Search code examples
javascriptregexnegative-lookbehind

How to match all strings with a specific REGEX pattern that do not start with a defined character without using a negative lookbehind


I currently have a usecase on which I want to match all http:// and https:// strings in a text but only when they do not start with a " or ' using JavaScript. If they start with another character, e.g., a whitespace, I still only want to match the http:// or https:// without the preceding character.

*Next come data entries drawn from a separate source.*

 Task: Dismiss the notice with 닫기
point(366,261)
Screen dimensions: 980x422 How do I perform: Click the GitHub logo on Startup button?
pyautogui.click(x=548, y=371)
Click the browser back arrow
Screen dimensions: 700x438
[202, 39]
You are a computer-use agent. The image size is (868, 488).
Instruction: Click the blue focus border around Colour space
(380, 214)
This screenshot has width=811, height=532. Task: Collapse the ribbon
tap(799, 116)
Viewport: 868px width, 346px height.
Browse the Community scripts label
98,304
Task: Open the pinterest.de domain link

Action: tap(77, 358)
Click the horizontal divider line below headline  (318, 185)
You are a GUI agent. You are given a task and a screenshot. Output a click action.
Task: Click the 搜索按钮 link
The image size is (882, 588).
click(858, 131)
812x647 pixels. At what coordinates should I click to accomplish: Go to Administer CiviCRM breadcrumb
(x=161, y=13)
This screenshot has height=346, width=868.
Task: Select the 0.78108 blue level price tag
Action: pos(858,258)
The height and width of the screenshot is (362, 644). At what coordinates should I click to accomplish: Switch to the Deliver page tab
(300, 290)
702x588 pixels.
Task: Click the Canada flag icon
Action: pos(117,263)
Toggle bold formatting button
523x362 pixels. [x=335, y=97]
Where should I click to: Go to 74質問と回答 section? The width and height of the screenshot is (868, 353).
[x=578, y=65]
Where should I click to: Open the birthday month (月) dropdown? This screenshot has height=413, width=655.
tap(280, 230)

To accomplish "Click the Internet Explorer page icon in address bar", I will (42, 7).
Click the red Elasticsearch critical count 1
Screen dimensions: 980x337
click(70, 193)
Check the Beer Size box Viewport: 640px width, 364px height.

My current regex uses a negative lookbehind but I just realized that this is not supported in Safari:

/(?<!["'])(https?:\/\/)/gm

So what would be an alternative for using a negative lookbehind to match the following strings in a text:

  • http:// -> should match http://
  • https:// -> should match https://
  • xhttps:// -> should match https:// whereby x can be any character except " and '
  • "https:// -> should NOT match at all

Solution

  • No need of lookbebind here, use character class and groups:

    const vars = ['http://', 'https://', 'xhttps://', '"https://']
    const re = /(?:[^'"]|^)(https?:\/\/)/
    vars.forEach(x => 
       console.log(x, '- >', (x.match(re) || ['',''])[1])
    )

    Regex:

    (?:[^'"]|^)(https?:\/\/)
    

    EXPLANATION

    --------------------------------------------------------------------------------
      (?:                      group, but do not capture:
    --------------------------------------------------------------------------------
        [^'"]                    any character except: ''', '"'
    --------------------------------------------------------------------------------
       |                        OR
    --------------------------------------------------------------------------------
        ^                        the beginning of the string
    --------------------------------------------------------------------------------
      )                        end of grouping
    --------------------------------------------------------------------------------
      (                        group and capture to \1:
    --------------------------------------------------------------------------------
        http                     'http'
    --------------------------------------------------------------------------------
        s?                       's' (optional (matching the most amount
                                 possible))
    --------------------------------------------------------------------------------
        :                        ':'
    --------------------------------------------------------------------------------
        \/                       '/'
    --------------------------------------------------------------------------------
        \/                       '/'
    --------------------------------------------------------------------------------
      )                        end of \1